Shopping is the first example Yue shows me, and many of the fundamentals apply across the board. Certainly there’s consistency in design across features. That’s due in large part to the fact that the device is actually devoid of third-party apps. This represents a massive shift from the current smartphone landscape for the past 15-plus years.

“From a privacy and security perspective, we want to give a new level of control that people don’t have right now,” Yue. “The computer’s understanding of you, now it’s aggregated into different apps. These AI models are black boxes — recommendation machines that exploit our attention. We believe in explainable AI. We will be explaining to you, each step of the way, why we are making a recommendation. You have more people owning the AI and not big tech black boxes.”
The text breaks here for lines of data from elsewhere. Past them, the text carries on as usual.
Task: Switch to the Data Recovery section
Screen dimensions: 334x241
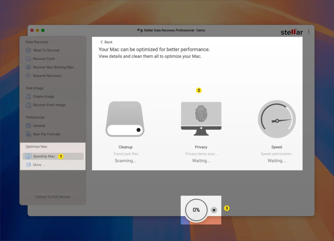Action: (37, 42)
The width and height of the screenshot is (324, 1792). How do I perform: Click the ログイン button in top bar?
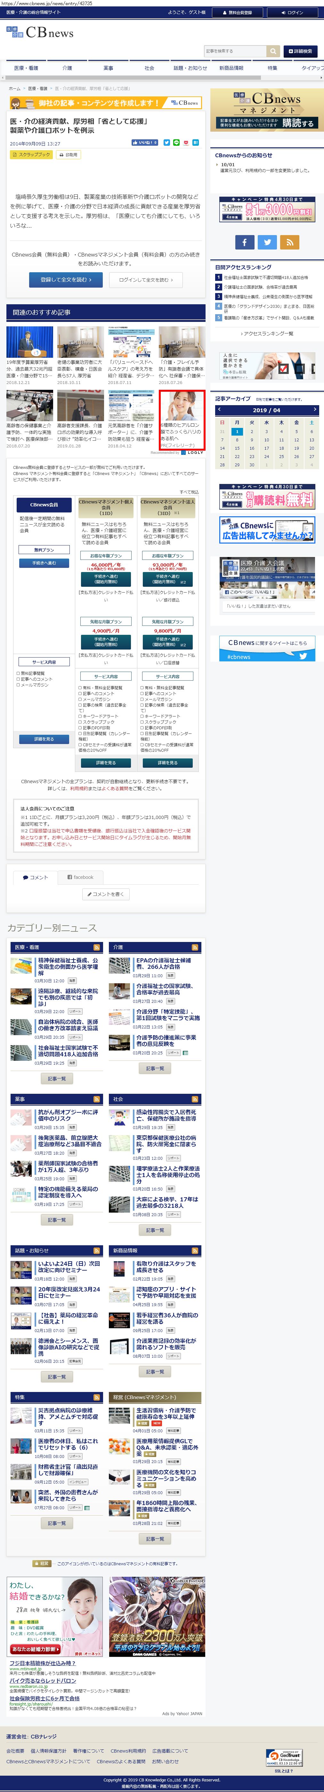point(292,13)
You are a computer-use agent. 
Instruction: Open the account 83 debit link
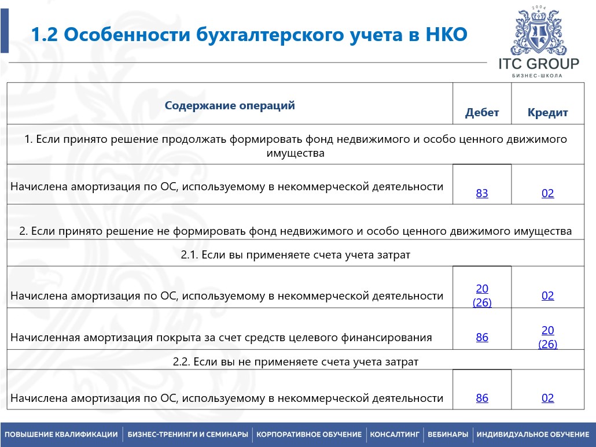coord(482,194)
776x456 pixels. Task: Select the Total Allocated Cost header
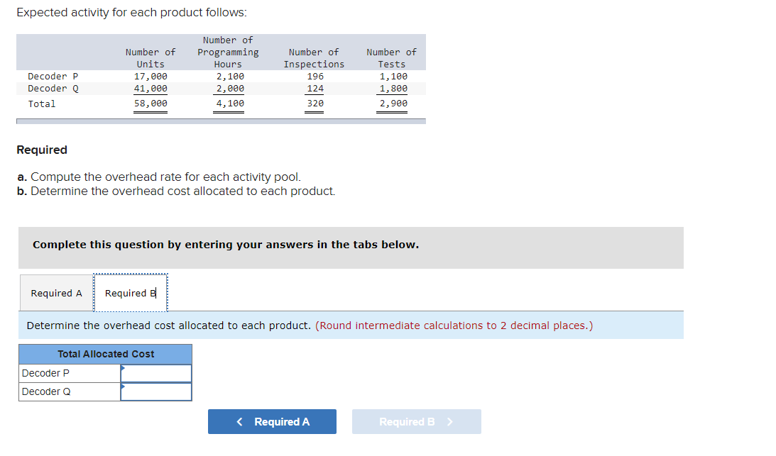point(105,354)
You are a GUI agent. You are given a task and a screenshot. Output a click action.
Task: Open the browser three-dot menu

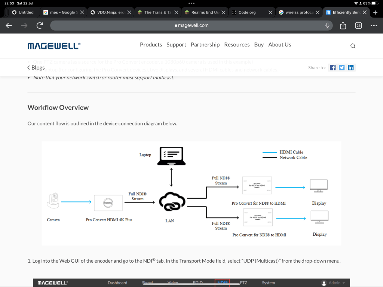[x=374, y=25]
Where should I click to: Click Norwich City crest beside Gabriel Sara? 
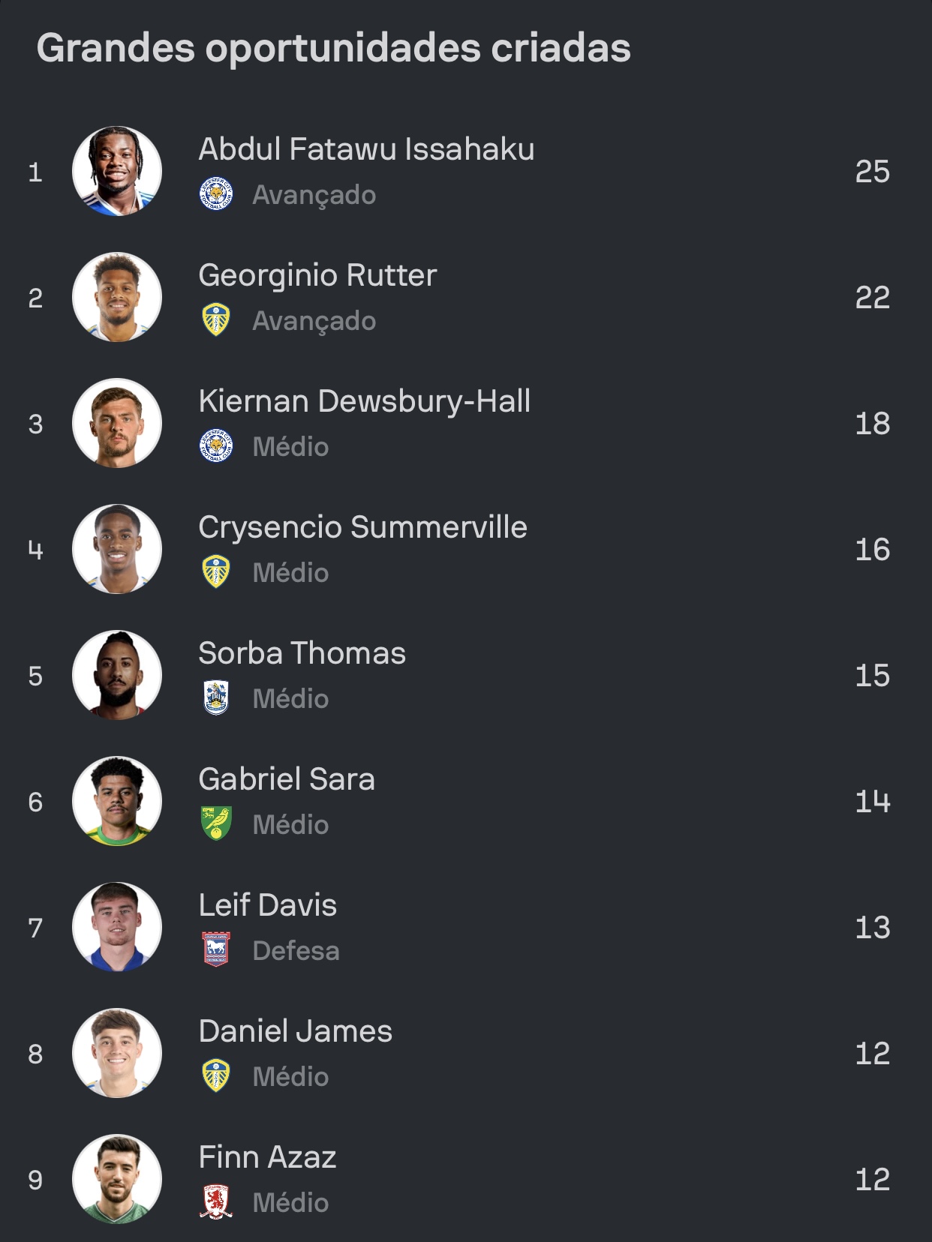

Adaptability is another big selling point. The model improves recommendations and gets more customized for the user the more queries are run and tweaked. Of course, third parties were the primary reason app stores revolutionized the industry. Suddenly you’ve gone from a single company creating all of your phone’s experiences to a system that harnesses the smarts and creativity of countless developers. Brain’s experience will be a combination of what its 100-person team can produce and what the AI model can dream up. As the model improves, so, too, will its functionality. Brain.ai is relying on its own model for the primary interface, but will pull from third parties like OpenAI and Google when it determines they’re better equipped to answer a specific query.

Image Credits: Brian Heater

There are limitations to what one can discover in a demo like this, so, as with many other elements, I’m going to have to wait until I have a shipping product in my hand to really evaluate the experience. I’m especially interested in how it handles certain applications, like imaging. It’s worth noting that the REVVL line doesn’t sport great cameras, so unless there’s a big upgrade, this won’t be the device for those who prioritize photos/videos.
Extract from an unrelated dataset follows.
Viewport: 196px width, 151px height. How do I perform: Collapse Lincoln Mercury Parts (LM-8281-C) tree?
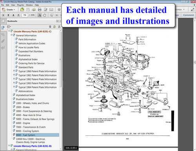[9, 31]
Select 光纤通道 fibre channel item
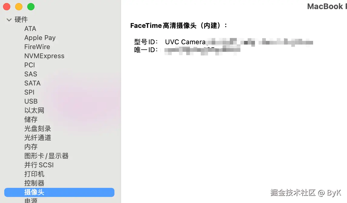This screenshot has height=203, width=347. (38, 138)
The camera will also play an important role in search. One example we discussed is taking a photo of a menu in a foreign country. Not only will it translate (à la Google Lens), it will also offer food recommendations based on your tastes. Yue also briefly demonstrated the system’s image generation with a simple request befitting our surroundings: make magenta sneakers. It did so quickly, with the only real bottleneck being convention center connection speeds (ironic, given the settings).
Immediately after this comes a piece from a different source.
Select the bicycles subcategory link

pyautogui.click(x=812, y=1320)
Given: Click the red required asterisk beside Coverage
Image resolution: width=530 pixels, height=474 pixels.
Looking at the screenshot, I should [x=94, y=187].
Connectivity is vitally import here. The AI processing is being done off-device. I discussed the potential for adding some on-device processing, but Yue couldn’t confirm what it might look like at launch. Nor did I get an entirely clear answer for the offline experience. I suspect a big part of the reason Deutsch Telekom is so interested in the product is that it’s one that couldn’t exist in the same way without 5G. It recalls Mozilla’s ill-fated Firefox OS and the earliest days of Chrome OS, or any other number of examples of a product that loses significant functionality when offline.

Image Credits: Brian Heater

Yue founded Brain in 2015, and remained its sole employee until hiring a CTO the following year (Yue remains the sole founder). Born in China, he first connected to technology through a love of robotics and participation in the RoboCup robotic soccer tournament. At 18, he founded the Chinese social app, Friendoc. Two years later, he co-founded Benlai.com, which is now one of the country’s largest food delivery apps. Yue has since returned to the Bay Area to run Brain.ai full time. To date, the company has raised $80 million.

After nearly a decade, the Brain interface is almost ready to launch — and it arrives at the perfect moment. The zeitgeist is very much focused on the manner of generative AI that powers the experience, from standalone devices like Rabbit and the Humane Ai Pin to tech giants like Samsung pitching their own “AI phones.”